[Dataset records]
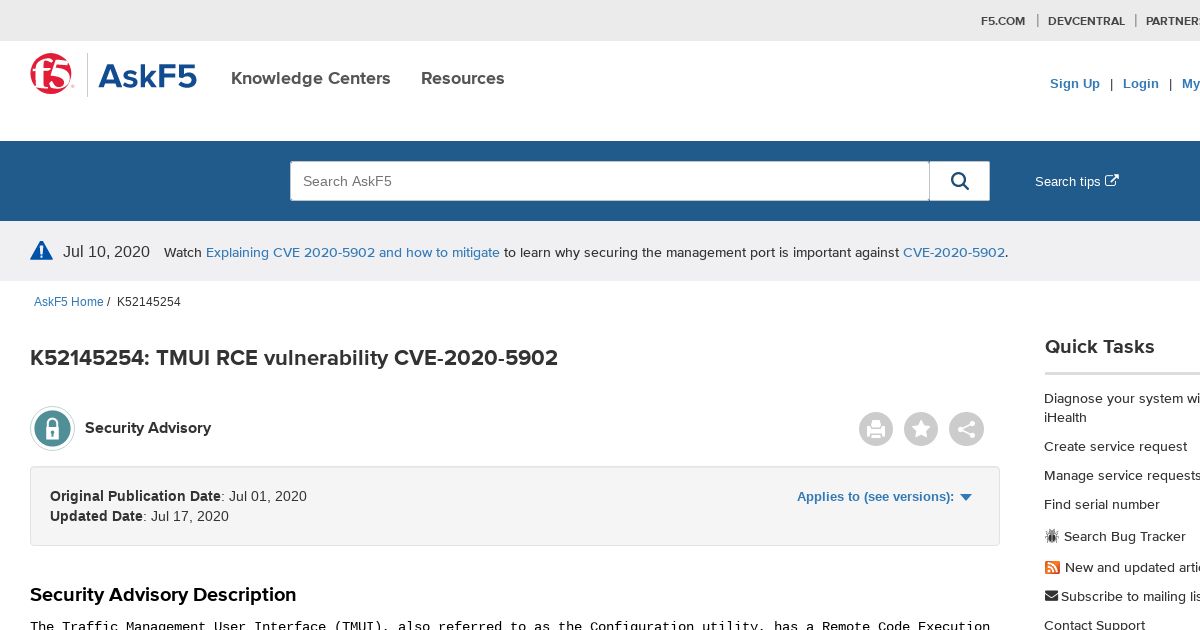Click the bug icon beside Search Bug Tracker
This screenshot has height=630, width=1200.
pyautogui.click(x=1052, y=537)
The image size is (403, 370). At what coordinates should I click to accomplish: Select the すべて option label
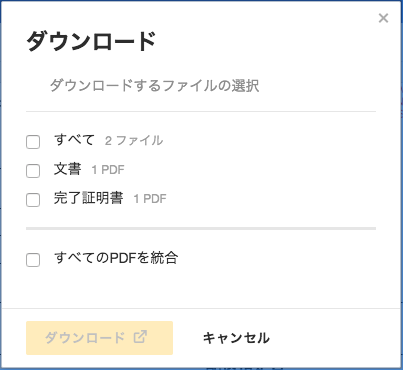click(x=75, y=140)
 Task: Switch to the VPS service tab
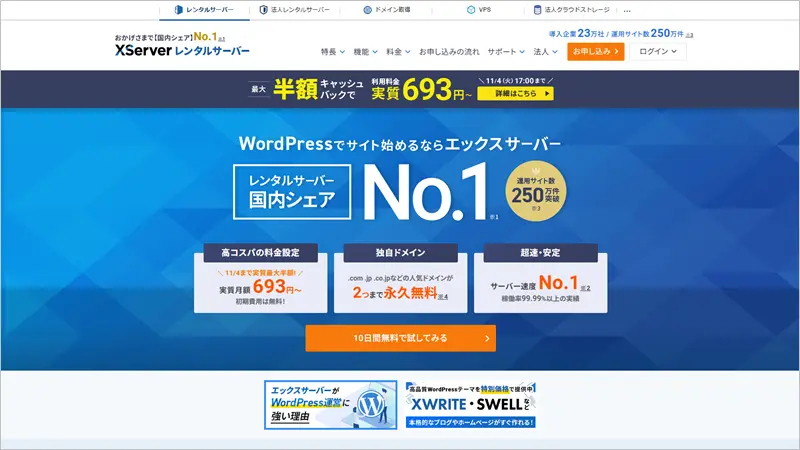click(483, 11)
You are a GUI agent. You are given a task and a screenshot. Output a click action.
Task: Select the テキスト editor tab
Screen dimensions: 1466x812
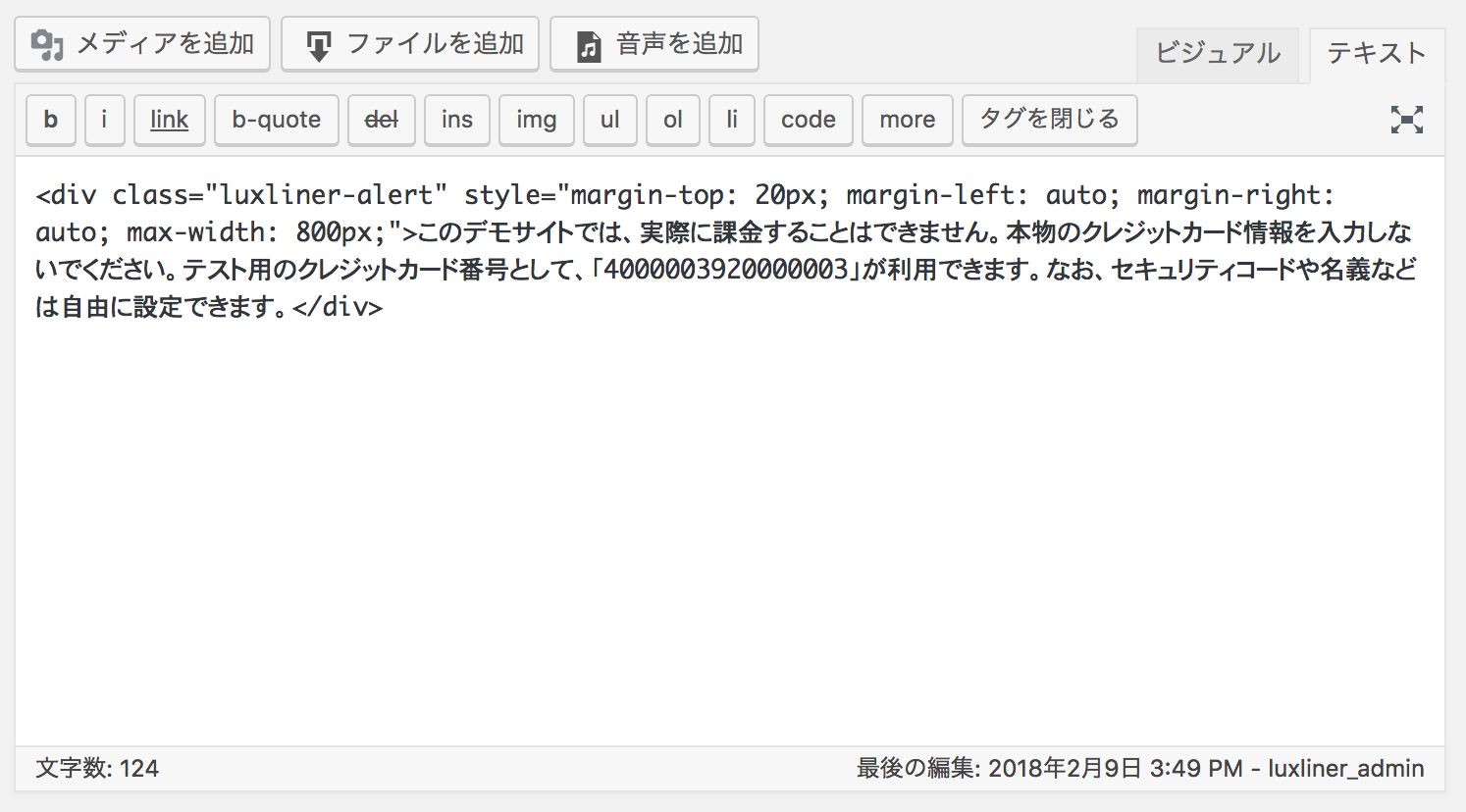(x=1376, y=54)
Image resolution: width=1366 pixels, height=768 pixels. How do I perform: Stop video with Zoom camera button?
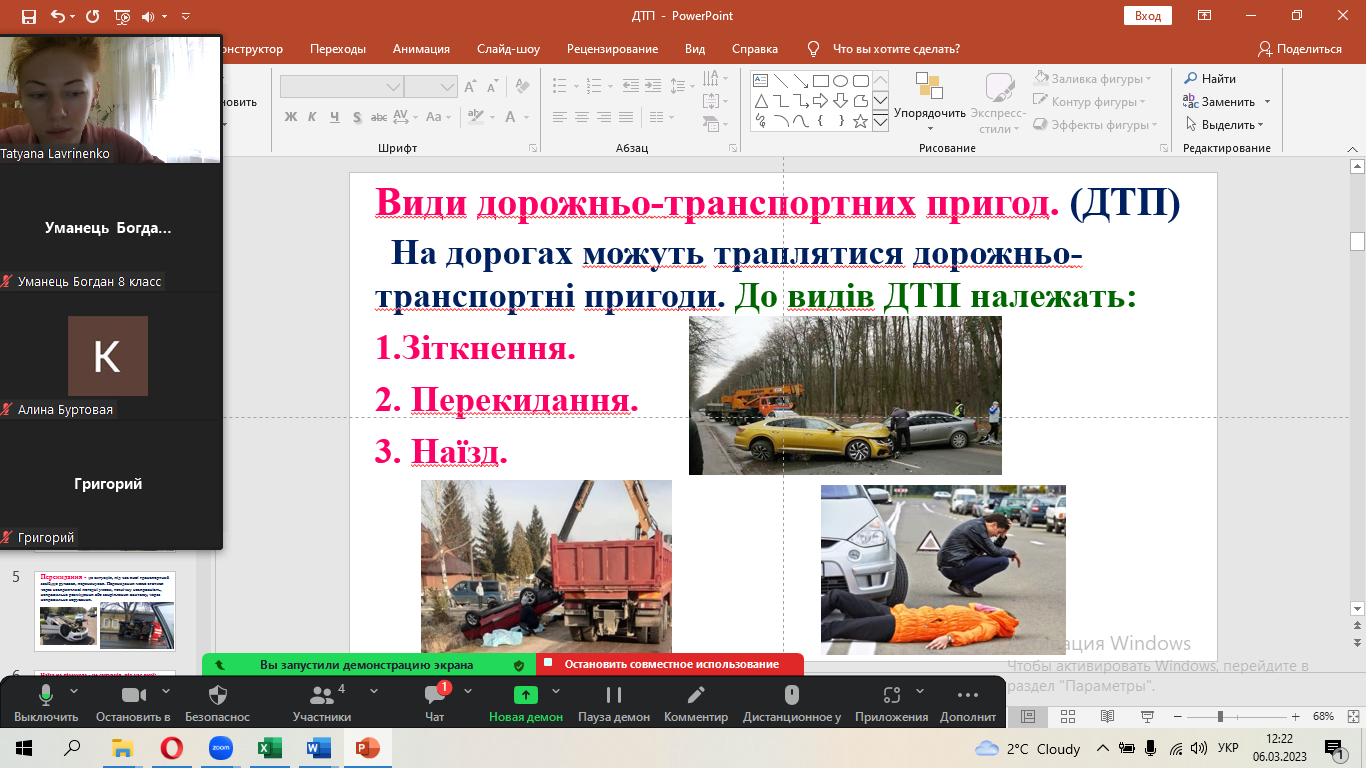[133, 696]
[/Dataset records]
## Problem to solve
All lines from the one containing "Image resolution: width=1366" through the end of the data are to be restated exactly, with nothing else and without the pictures.

## Solution for this problem
Image resolution: width=1366 pixels, height=768 pixels. How do I perform: Stop video with Zoom camera button?
[133, 696]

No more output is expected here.